**TASK DIRECTIONS**
Output a character-exact copy of the data, images removed.
-.-.-
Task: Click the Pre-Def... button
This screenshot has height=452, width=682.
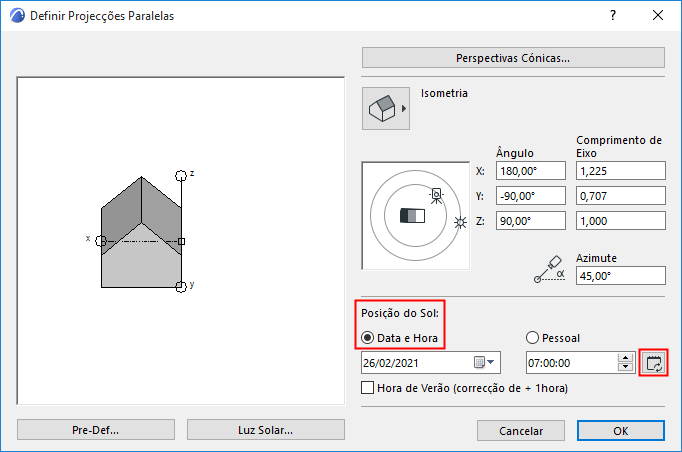Action: pyautogui.click(x=95, y=430)
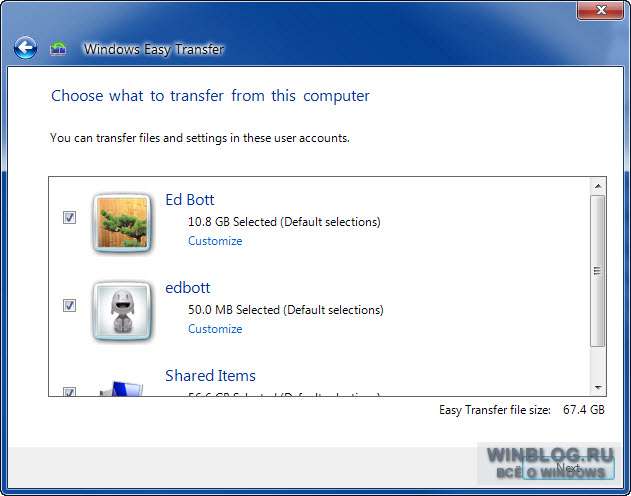The height and width of the screenshot is (496, 631).
Task: Click the Shared Items heading
Action: 210,376
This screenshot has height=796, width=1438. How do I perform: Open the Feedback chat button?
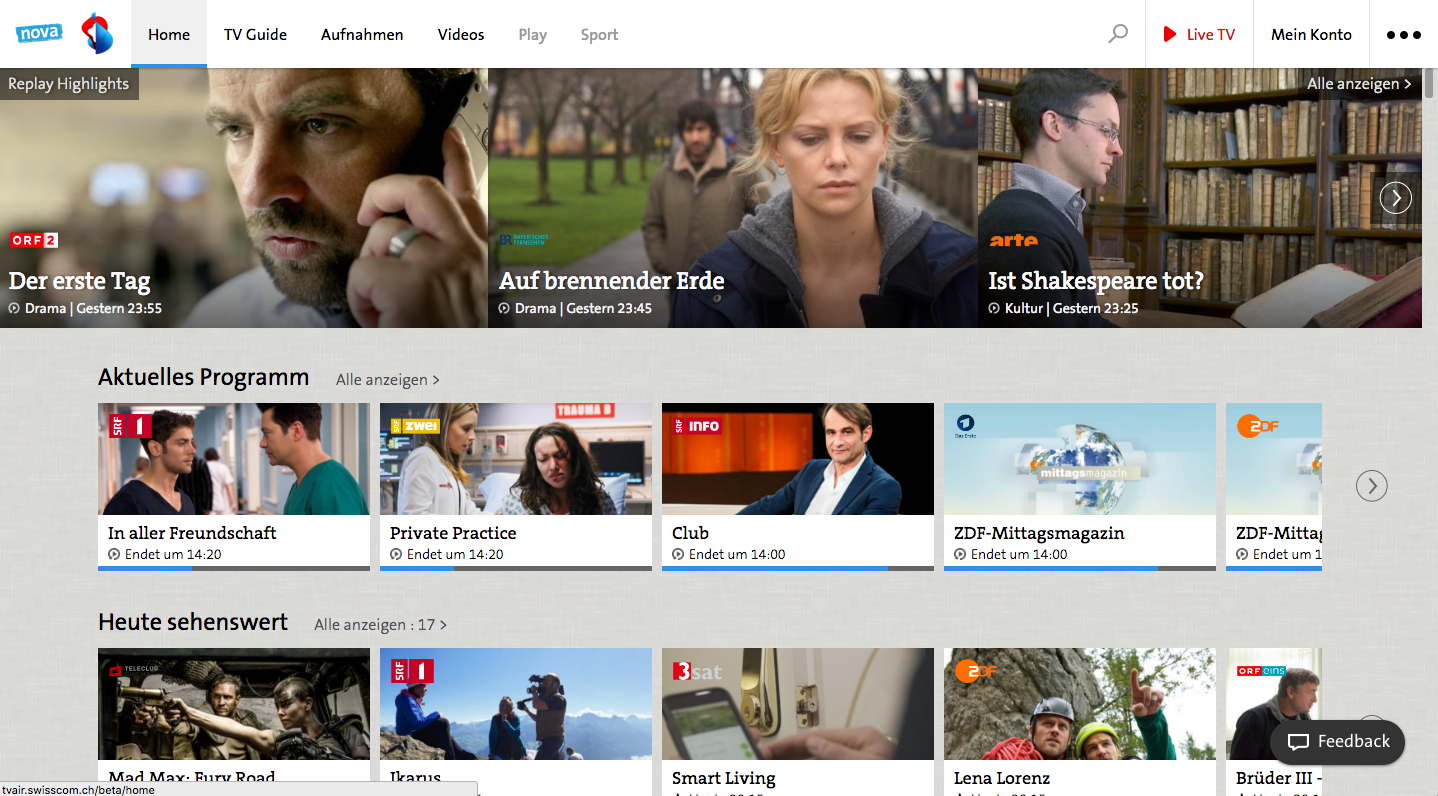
-.-.-
**OUTPUT FOR THIS TASK**
Task: Click the Pre-Def... button
This screenshot has height=452, width=682.
Action: pyautogui.click(x=95, y=430)
The height and width of the screenshot is (496, 631).
Task: Click the Shared Items heading
Action: 210,376
This screenshot has height=796, width=1438. How do I perform: Open the Feedback chat button?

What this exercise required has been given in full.